Property from an Important International Collection
Traité de paix du Duc de Bourgogne et la Duchesse de Luxembourg
Estimate
80,000 - 120,000 EUR
Lot Details
Description
Georges Mathieu
1921 - 2012
Traité de paix du Duc de Bourgogne et la Duchesse de Luxembourg
signed and dated 58 (lower left); titled (on the stretcher)
oil on canvas
162,5 x 97,5 cm; 64 x 38 ⅜ in.
Executed in 1958.
This work is accompanied by a certificate of authenticity issued by the Georges Mathieu Committee.
Carlo Van Den Bosch, Antwerp
Private Collection, Belgium
Sotheby's, Paris, 9 December 2015, lot 110
Ravenel, Taipei, 2 June 2018, lot 20
Private Collection
Bonhams, Hong Kong, 3 December 2022, lot 16
Acquired from the above sale by the present owner
Bruxelles, Société Auxiliaire des Expositions du Palais des Beaux-Arts, Georges Mathieu, 1963
Traité de paix du Duc de Bourgogne et la Duchesse de Luxembourg (1958) belongs to the pivotal period in which Georges Mathieu, theorist and principal instigator of European lyrical abstraction, was elaborating his concept of "psychomorphosis": the capacity of painting to externalise interior states with an immediacy that no premeditation could achieve.
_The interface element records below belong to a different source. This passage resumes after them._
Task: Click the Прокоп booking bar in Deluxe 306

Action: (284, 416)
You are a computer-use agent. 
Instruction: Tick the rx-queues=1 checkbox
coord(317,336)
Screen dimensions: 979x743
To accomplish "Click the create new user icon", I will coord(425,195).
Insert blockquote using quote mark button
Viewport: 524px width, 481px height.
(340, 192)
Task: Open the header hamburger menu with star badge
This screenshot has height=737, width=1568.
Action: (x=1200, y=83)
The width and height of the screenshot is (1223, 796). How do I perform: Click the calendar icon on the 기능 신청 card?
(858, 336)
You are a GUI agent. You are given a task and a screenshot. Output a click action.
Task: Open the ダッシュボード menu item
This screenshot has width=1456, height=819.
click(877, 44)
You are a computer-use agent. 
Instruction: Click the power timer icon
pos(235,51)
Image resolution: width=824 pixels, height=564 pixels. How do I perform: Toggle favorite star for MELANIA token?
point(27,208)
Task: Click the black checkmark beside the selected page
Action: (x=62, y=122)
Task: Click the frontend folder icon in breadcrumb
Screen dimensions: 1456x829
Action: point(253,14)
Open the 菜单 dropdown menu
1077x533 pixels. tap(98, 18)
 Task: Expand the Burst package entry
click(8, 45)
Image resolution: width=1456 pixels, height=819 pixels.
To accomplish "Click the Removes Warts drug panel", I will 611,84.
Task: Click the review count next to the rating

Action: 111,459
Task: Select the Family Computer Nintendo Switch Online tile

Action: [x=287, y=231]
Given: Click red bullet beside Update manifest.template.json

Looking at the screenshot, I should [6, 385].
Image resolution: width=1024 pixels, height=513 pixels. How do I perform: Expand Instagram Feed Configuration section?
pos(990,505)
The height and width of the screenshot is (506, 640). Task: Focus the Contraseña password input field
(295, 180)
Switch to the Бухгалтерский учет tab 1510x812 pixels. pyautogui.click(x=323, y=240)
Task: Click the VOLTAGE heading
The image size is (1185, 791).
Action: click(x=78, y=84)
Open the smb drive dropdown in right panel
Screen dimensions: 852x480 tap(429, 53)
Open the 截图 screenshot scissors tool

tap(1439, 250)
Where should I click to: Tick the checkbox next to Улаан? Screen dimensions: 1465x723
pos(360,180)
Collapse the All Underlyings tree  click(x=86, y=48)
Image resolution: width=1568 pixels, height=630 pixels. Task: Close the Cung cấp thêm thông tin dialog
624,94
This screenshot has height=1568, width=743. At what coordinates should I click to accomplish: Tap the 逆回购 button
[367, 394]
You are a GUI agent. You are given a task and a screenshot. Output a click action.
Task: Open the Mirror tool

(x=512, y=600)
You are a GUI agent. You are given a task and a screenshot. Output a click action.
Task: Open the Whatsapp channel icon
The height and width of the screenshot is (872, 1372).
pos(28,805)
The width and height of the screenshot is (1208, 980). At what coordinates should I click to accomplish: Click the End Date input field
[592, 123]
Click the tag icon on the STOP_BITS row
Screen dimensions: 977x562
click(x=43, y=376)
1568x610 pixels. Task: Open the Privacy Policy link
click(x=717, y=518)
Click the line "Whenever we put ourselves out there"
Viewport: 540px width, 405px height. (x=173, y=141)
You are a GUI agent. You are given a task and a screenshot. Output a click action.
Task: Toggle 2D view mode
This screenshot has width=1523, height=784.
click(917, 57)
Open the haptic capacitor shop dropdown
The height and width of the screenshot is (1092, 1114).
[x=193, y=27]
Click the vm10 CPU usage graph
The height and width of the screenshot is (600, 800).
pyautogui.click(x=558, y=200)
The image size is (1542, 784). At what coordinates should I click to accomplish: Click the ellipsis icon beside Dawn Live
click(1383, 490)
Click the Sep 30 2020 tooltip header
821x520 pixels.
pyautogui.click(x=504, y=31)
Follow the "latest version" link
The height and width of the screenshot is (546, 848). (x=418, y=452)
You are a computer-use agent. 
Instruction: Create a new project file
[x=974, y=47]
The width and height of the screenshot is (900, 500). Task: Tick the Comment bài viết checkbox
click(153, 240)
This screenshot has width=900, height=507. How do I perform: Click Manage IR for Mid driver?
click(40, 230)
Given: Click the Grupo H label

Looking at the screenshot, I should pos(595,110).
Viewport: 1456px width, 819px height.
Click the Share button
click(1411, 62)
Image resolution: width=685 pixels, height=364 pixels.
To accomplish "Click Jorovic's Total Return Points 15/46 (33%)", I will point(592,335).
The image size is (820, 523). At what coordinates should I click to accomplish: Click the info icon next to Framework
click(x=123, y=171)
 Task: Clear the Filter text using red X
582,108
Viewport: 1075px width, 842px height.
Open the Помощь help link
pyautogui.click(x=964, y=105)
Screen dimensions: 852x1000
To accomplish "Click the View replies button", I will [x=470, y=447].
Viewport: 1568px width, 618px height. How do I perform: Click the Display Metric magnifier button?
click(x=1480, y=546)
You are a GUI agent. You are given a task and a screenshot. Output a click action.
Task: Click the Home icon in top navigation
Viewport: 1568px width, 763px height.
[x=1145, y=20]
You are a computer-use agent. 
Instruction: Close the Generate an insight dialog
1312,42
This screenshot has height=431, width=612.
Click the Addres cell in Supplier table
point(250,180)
The title, drawn from the medieval history of Burgundy with which Mathieu was deeply familiar, is not incidental; it constitutes the mental trigger of the pictorial act. For Mathieu, the title always precedes the gesture: it is its condition, the mental space into which the hand commits itself before reason can intervene. The canvas thus becomes the site of a reconstitution that is not narrative but energetic, one in which history translates into speed, tension, and trajectory.
The composition rests on a resolutely asymmetrical distribution. Against a black ground, a single isolated white line crosses the upper portion of the canvas on the diagonal, in a gesture that is both singular and restrained, while the eye is drawn toward a dense cluster of signs in the lower right quadrant — an entanglement of impasto bursts and arabesques in relief. The distance between these two poles, the solitary mark and the proliferating mass, quietly structures the pictorial space without recourse to any conventional formal balance.
Traité de paix du Duc de Bourgogne et la Duchesse de Luxembourg is inseparable from the practice of pictorial performance that Mathieu was developing simultaneously on stage, painting before audiences in period costume with spectacular speed. This theatrical dimension cannot be detached from the work itself: the surface retains the memory of an action carried out at a pace that left no room for hesitation, each mark bearing the irreversibility of a completed gesture. It is precisely this decisiveness, the trace of a decision taken in the moment and fully embraced, that gives the work its singular force and its enduring presence.